Set problem:
In the lines from the one containing "Given: Click inside the Search field" through the last line, inclusive, substitute "search box" for "Search field" and write those lines out again with nothing else changed. Leave the pictures out of your answer.

--------------------------------------------------

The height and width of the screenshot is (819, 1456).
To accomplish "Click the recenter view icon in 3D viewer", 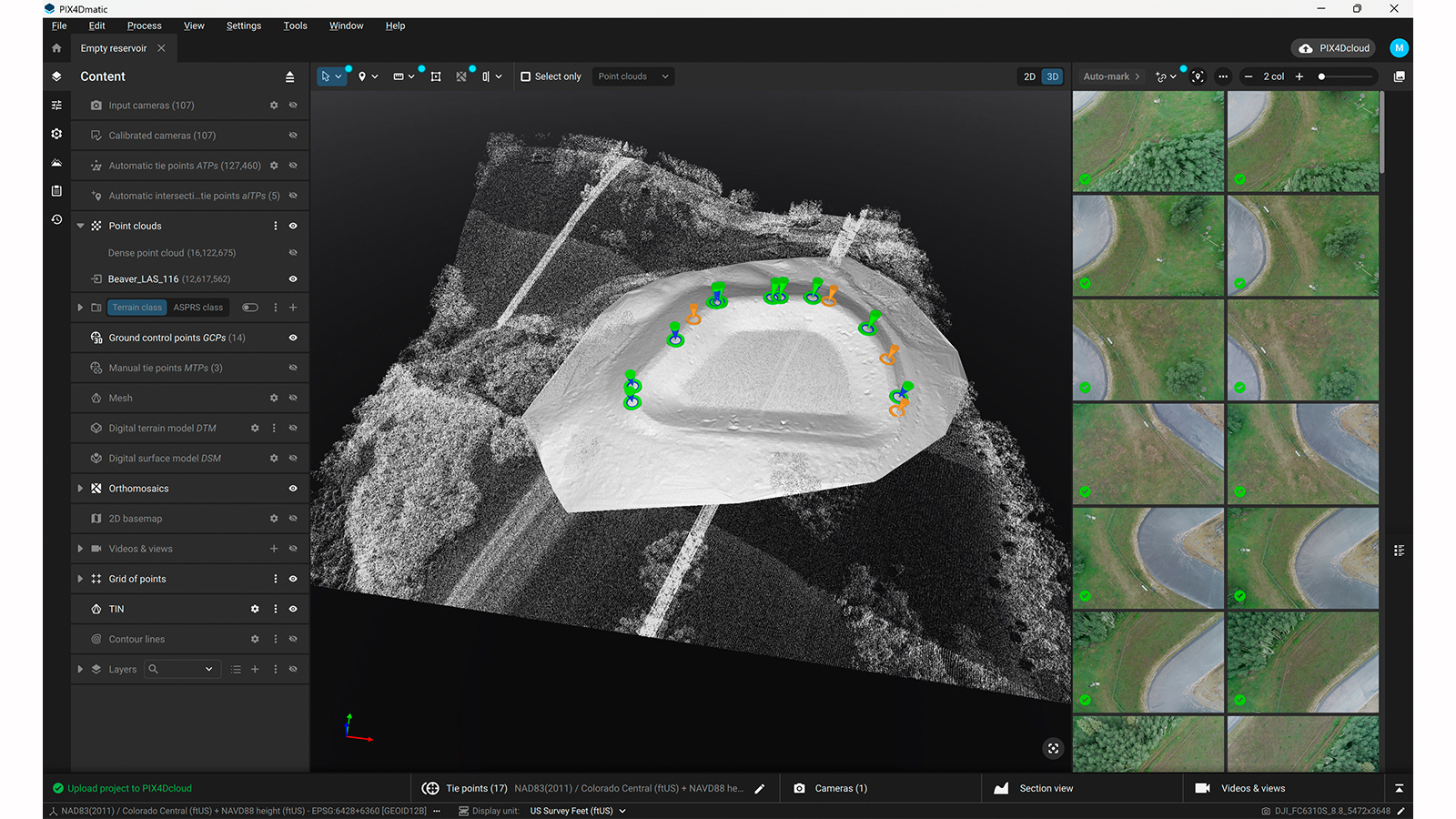I will click(x=1053, y=748).
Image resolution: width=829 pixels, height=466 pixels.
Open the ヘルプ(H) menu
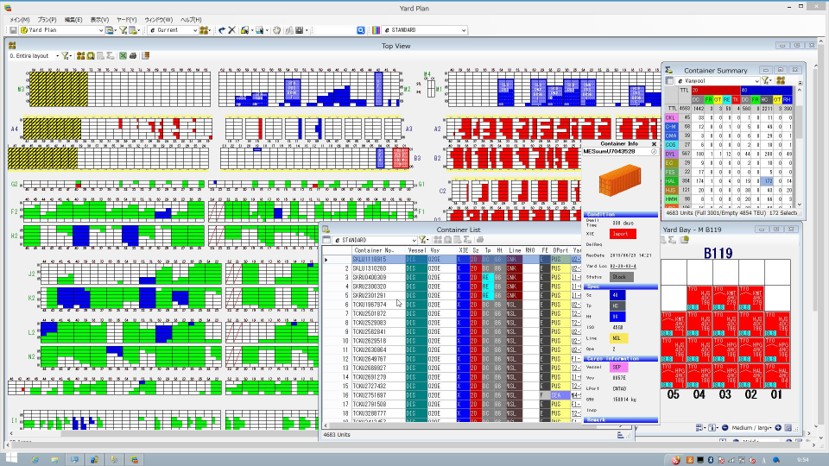pos(190,19)
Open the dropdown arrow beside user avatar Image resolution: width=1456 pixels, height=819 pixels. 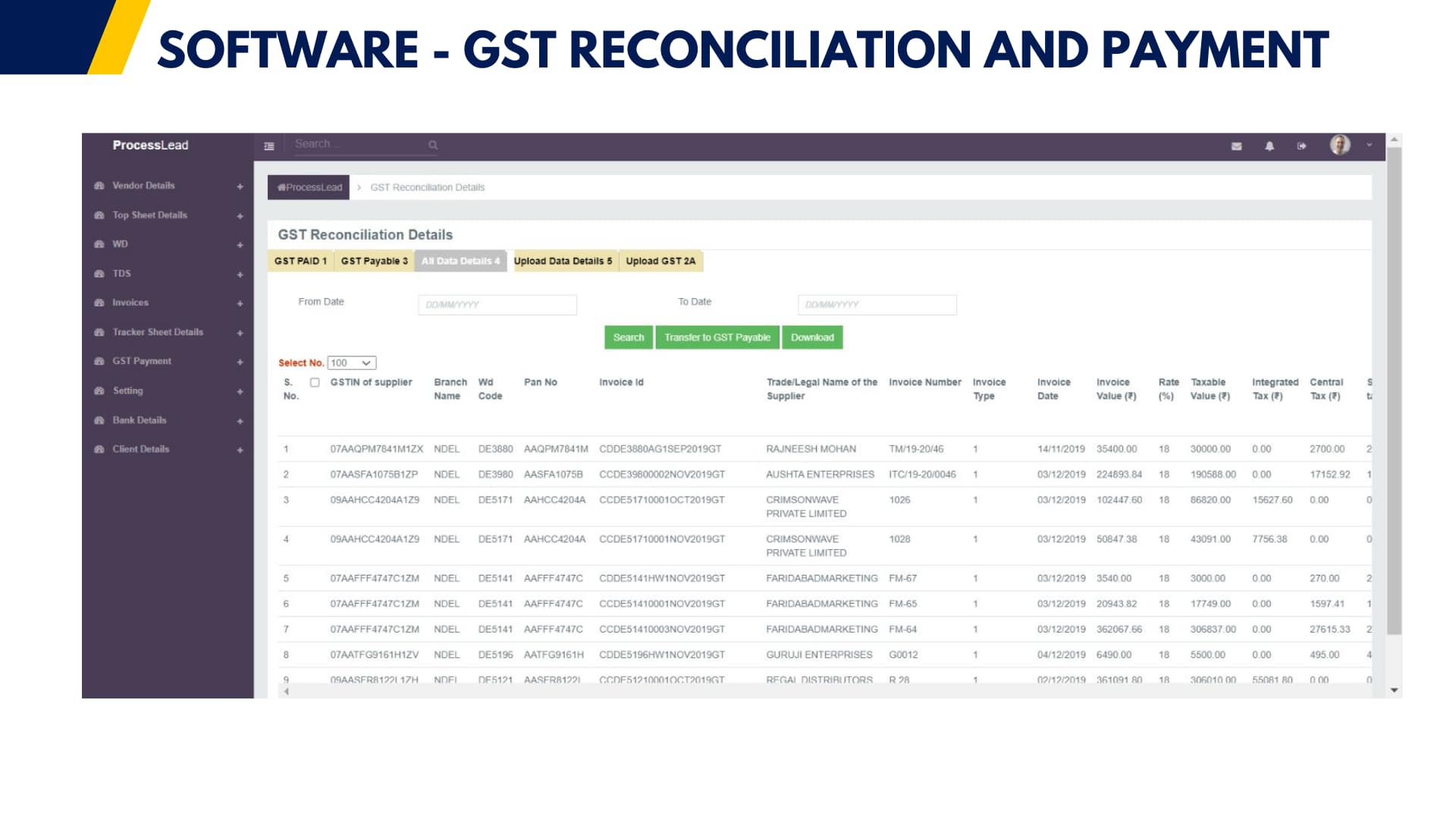(x=1369, y=145)
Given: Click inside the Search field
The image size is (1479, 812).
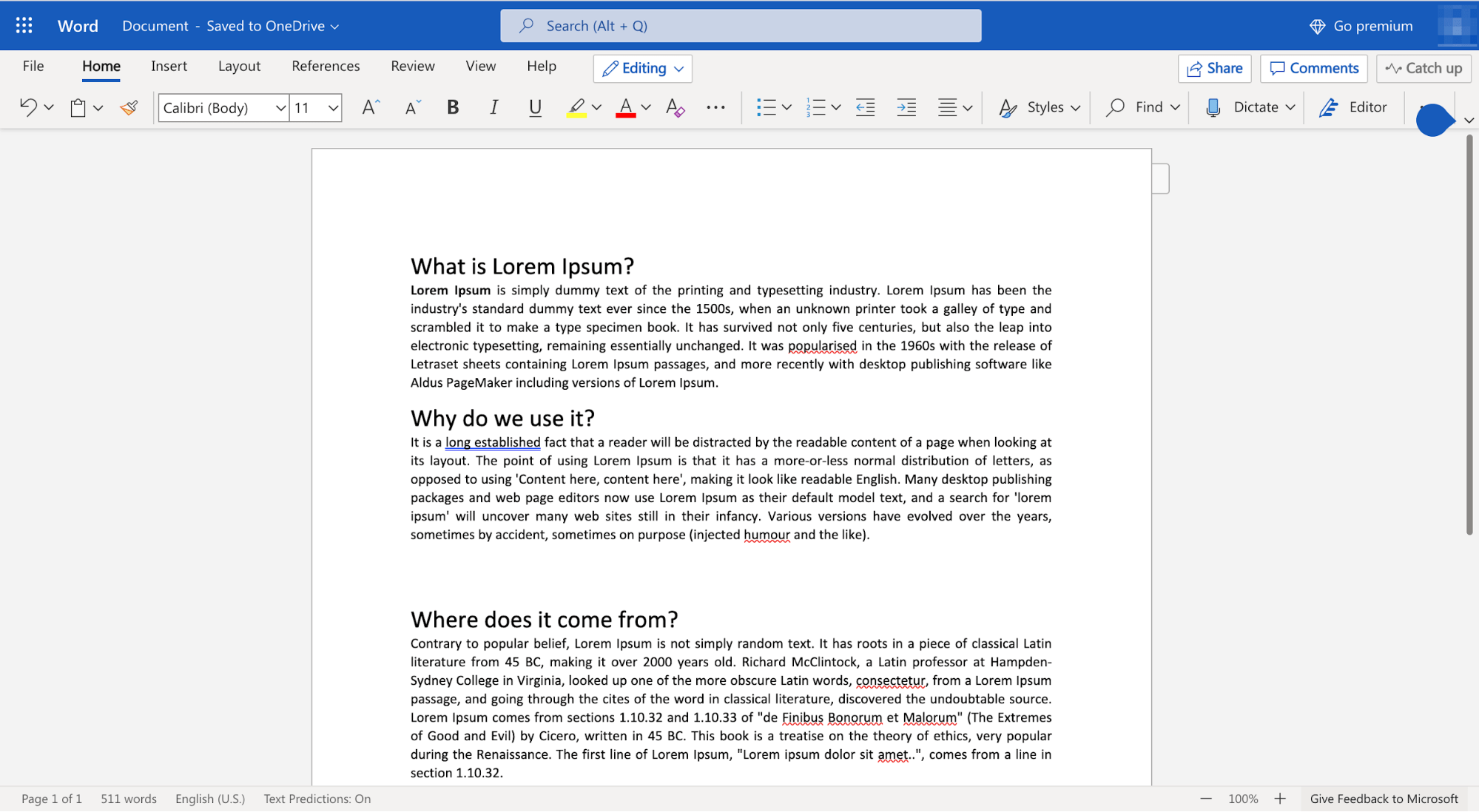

--------------------------------------------------

The result:
Given: Click inside the search box
The image size is (1479, 812).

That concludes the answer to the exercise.